The Brandenburg Gate in Berlin

Whether you have ever visited Berlin or not, the chances are good that you will easily recognize this historic structure with the twelve Doric columns which terminates the Unter den Linden Boulevard on Berlin’s Pariser Platz. The Brandenburg Gate (Der Brandenburger Tor) is a triumphal arch in the tradition of other famous arches like France’s Arc de Triumph and holds an extraordinary place and broad symbolic value in modern Germany.

For one thing, it typifies Berlin’s long architectural history of classicism. Modest in scale, it is the last remaining gate of a series of gates which once marked the largest avenues into the city. These city gates constituted the passages through the so-called customs wall which encircled the city at the end of the eighteenth century. It was commissioned by Prussian King Friedrich Wilhelm II in 1788 and its design was based upon an ancient Greek gateway to the Acropolis in Athens called the Propylea. Just as the Propylaea led to a shrine of the Ancient world, the Brandenburg Gate was meant to lead to the most important city of Prussia.

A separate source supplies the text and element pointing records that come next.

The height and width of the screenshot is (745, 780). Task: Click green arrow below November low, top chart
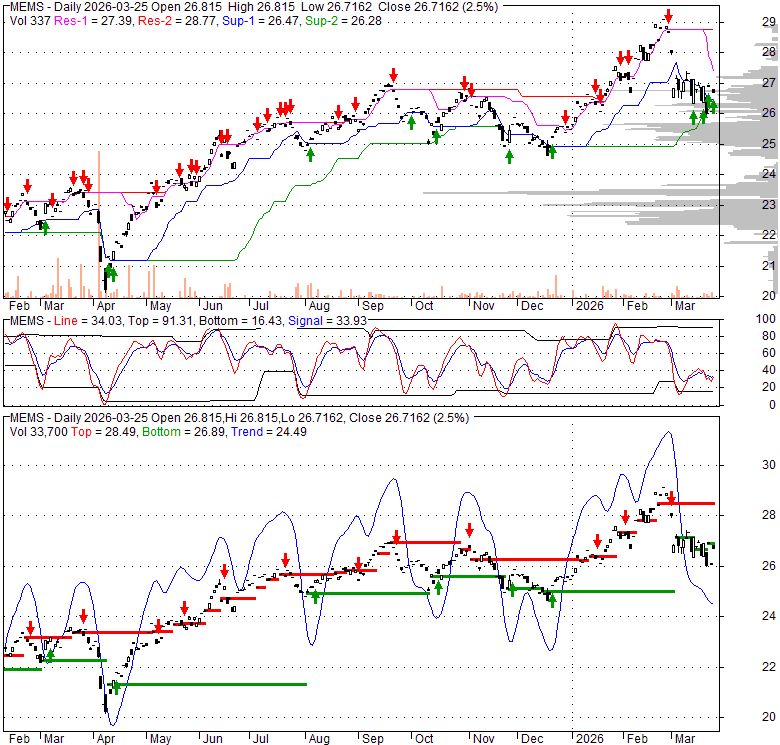pos(509,157)
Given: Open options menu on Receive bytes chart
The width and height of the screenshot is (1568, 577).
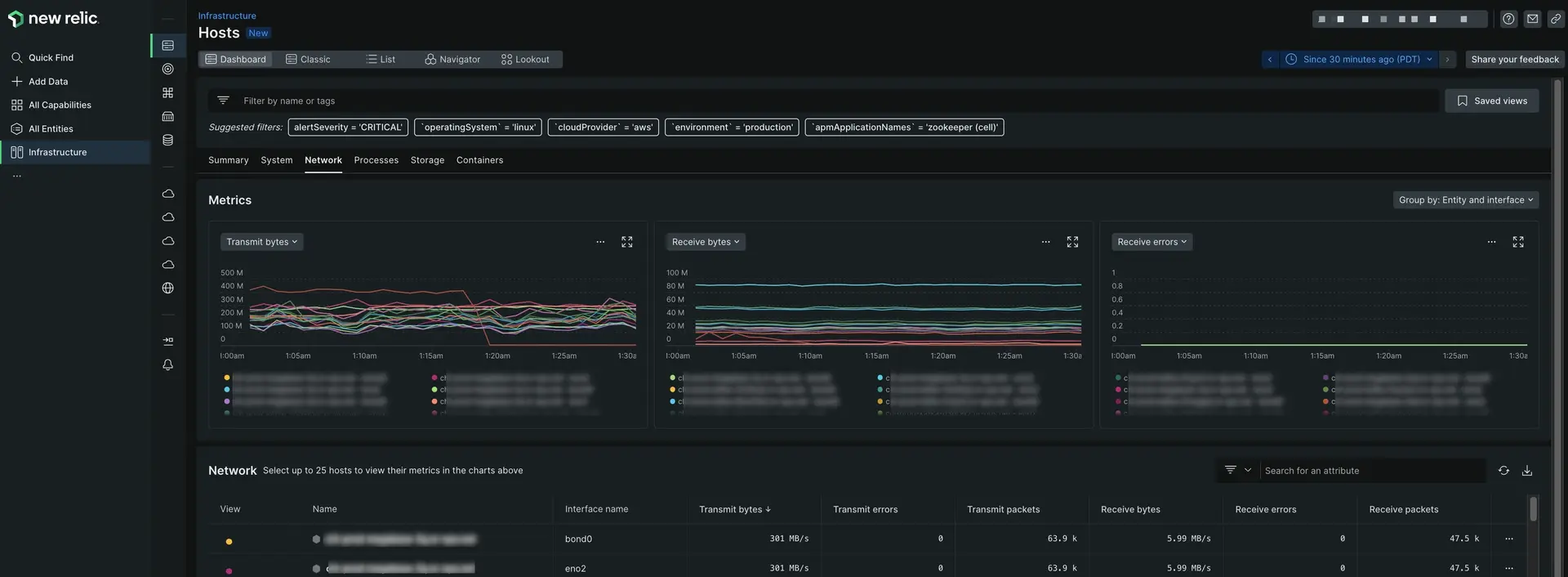Looking at the screenshot, I should point(1045,242).
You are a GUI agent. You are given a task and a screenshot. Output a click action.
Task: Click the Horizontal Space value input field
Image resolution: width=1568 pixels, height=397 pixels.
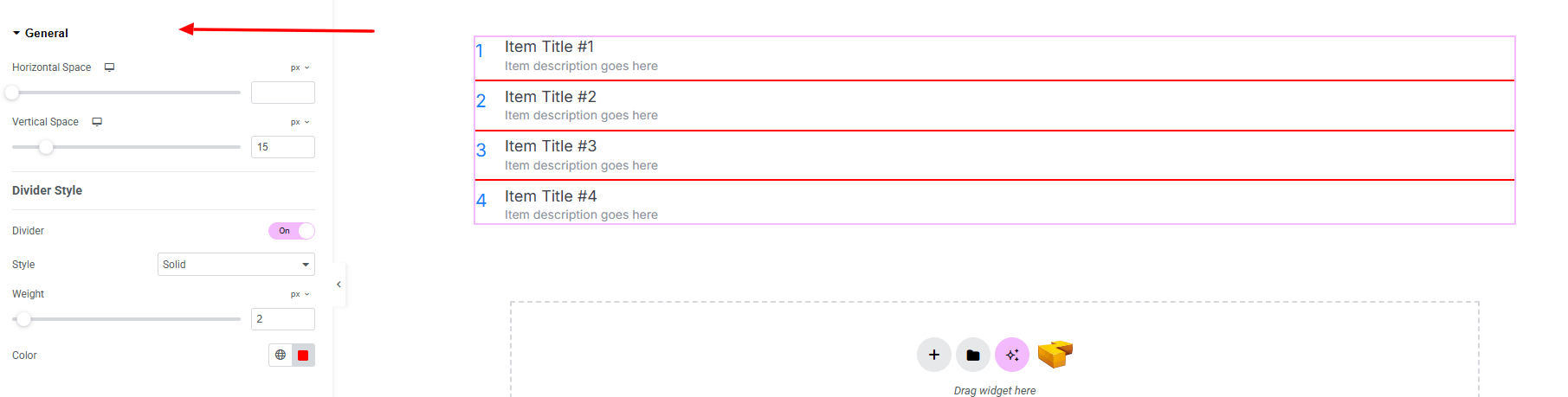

It was the first neo-classical structure to be built in Berlin. This style soon predominated here, however. And this was primarily due to the prodigious works of the famous neo-classicist architect Karl Friedrich Schinkel. By the middle of the nineteenth century, Berliners had even come to refer to their city as the “Athens on the Spree”, this also being a reference to the river Spree which passes through Berlin.

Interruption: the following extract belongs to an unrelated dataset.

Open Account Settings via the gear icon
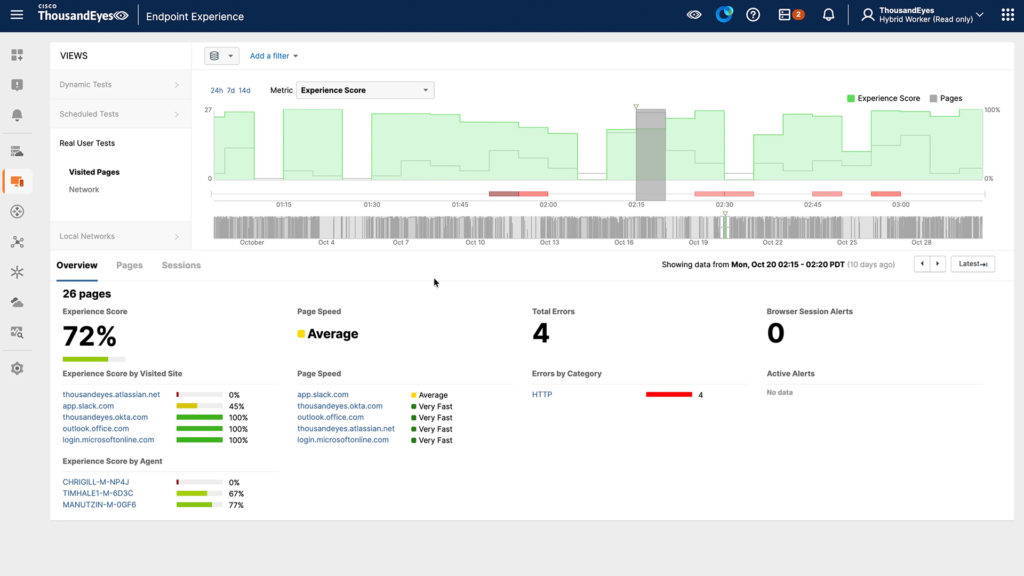This screenshot has height=576, width=1024. coord(16,368)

The twelve Doric columns, six on each side, create five passageways through the gate. It stands 65 feet high, is 213 feet wide and 36 feet thick and crowned by the Quadriga statue, the goddess of peace, driving here four-horse chariot toward the East. After having conquered Berlin, Napoleon took the Quadriga to Paris in 1806. When it was later returned to Berlin, the goddess of peace now became the goddess of victory. German troupes marched through the gate on their way to battle during World War I. And Hitler didn’t hesitate to misuse the gate to symbolize his power during the reign of terror. It was the last structure left standing on Pariser Platz when World War II came to an end.

But the Brandenburg Gate is not only a trademark of Berliner classicism or “old” German history, of course. It is perhaps best remembered as standing watch between East and West in a city surrounded by the Berlin Wall for thirty years. It was seen throughout the world over as being a symbol for division and ideological conflict in a world divided between the two superpowers. And this open German question remained open for as long as the Brandenburg Gate remained closed.

The Berlin Wall did of course fall in 1989 and when it did, the gate suddenly came to symbolize something new; freedom for those who had been just beyond its reach for all those many years. And it has become above all else the symbol of a united Germany.

Newly refurbished, The Brandenburg Gate has also become the de facto symbol of the German capital and modern Germany itself. And today, here in the center of Europe, in a world that is globalizing, it also stands for a continent that is unifying.